Only one span of the listing below should come back. It runs from the line with "Task: Click the eUpgrade up-arrow icon" through the line with "Task: Switch to the Maps tab", and each of its lines must be reproduced exactly.
-- Data for this task follows --
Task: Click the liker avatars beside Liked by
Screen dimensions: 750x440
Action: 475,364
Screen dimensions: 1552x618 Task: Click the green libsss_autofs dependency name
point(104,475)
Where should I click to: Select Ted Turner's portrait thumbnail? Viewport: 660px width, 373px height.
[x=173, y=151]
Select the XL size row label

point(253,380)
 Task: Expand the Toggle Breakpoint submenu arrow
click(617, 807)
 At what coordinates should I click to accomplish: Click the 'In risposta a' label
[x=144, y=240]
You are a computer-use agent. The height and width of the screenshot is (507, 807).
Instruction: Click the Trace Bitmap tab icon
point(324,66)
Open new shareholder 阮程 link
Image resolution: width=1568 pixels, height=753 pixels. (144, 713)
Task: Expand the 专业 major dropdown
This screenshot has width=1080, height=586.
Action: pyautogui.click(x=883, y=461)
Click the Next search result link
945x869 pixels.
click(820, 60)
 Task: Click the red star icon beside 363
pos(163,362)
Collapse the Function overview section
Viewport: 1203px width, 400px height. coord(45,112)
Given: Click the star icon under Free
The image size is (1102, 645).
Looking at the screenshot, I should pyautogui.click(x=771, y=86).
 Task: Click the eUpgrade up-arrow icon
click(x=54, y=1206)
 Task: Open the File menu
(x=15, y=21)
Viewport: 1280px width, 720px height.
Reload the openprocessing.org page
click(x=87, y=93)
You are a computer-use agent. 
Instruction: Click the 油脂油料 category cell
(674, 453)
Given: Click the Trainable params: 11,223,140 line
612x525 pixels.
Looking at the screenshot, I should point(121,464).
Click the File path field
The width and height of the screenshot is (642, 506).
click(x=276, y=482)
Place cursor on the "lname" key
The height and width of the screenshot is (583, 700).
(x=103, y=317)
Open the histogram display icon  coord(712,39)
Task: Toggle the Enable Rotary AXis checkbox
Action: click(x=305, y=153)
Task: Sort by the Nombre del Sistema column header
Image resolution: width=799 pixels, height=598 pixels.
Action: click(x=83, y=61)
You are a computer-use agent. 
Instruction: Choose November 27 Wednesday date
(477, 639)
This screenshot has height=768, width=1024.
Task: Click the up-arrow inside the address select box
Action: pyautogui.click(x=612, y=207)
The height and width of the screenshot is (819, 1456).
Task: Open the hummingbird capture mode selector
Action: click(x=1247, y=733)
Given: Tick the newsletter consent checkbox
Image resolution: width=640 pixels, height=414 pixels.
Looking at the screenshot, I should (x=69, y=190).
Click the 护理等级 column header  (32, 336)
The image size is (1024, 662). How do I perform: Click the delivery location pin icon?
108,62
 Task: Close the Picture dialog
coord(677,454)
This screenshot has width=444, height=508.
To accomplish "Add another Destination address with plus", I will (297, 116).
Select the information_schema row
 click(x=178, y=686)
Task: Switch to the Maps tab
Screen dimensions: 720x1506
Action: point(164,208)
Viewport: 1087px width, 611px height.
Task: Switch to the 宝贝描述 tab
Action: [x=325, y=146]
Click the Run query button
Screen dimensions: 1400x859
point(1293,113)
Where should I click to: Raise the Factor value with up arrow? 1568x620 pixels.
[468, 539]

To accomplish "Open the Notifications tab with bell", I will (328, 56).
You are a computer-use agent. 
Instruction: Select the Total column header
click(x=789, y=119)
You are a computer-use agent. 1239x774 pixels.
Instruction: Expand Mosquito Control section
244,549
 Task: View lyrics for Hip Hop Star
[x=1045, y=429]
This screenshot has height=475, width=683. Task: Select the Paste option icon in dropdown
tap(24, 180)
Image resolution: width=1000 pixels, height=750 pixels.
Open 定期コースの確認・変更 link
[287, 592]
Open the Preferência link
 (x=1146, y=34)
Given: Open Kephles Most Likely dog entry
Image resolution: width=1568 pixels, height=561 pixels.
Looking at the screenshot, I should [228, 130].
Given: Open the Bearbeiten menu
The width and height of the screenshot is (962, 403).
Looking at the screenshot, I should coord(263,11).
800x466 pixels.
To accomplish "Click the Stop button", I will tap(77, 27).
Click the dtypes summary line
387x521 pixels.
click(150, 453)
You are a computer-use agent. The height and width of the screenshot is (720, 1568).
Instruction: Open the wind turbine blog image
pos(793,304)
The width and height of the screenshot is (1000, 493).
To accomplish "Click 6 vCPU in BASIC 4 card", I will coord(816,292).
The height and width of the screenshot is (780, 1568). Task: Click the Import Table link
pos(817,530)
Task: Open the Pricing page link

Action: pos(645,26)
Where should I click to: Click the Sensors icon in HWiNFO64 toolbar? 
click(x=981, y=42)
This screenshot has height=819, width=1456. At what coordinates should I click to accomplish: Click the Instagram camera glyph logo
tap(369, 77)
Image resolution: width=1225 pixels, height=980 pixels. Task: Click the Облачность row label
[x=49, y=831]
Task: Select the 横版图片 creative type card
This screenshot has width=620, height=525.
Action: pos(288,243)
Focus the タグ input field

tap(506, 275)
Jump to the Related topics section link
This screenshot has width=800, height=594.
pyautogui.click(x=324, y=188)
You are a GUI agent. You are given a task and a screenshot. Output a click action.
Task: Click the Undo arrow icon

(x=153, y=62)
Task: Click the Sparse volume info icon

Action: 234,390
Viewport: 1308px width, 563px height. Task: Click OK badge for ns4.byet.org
-- Data for this task concluded --
Solution for this exercise.
 Task: Click the eUpgrade up-arrow icon
click(x=54, y=1206)
 Task: Open the File menu
(x=15, y=21)
Viewport: 1280px width, 720px height.
Reload the openprocessing.org page
click(x=87, y=93)
You are a computer-use agent. 
Instruction: Click the 油脂油料 category cell
(674, 453)
Given: Click the Trainable params: 11,223,140 line
612x525 pixels.
Looking at the screenshot, I should point(121,464).
Click the File path field
The width and height of the screenshot is (642, 506).
click(x=276, y=482)
Place cursor on the "lname" key
The height and width of the screenshot is (583, 700).
(x=103, y=317)
Open the histogram display icon  coord(712,39)
Task: Toggle the Enable Rotary AXis checkbox
Action: click(x=305, y=153)
Task: Sort by the Nombre del Sistema column header
Image resolution: width=799 pixels, height=598 pixels.
Action: click(x=83, y=61)
You are a computer-use agent. 
Instruction: Choose November 27 Wednesday date
(477, 639)
This screenshot has height=768, width=1024.
Task: Click the up-arrow inside the address select box
Action: pyautogui.click(x=612, y=207)
The height and width of the screenshot is (819, 1456).
Task: Open the hummingbird capture mode selector
Action: click(x=1247, y=733)
Given: Tick the newsletter consent checkbox
Image resolution: width=640 pixels, height=414 pixels.
Looking at the screenshot, I should (x=69, y=190).
Click the 护理等级 column header  (32, 336)
The image size is (1024, 662). How do I perform: Click the delivery location pin icon?
108,62
 Task: Close the Picture dialog
coord(677,454)
This screenshot has width=444, height=508.
To accomplish "Add another Destination address with plus", I will (297, 116).
Select the information_schema row
 click(x=178, y=686)
Task: Switch to the Maps tab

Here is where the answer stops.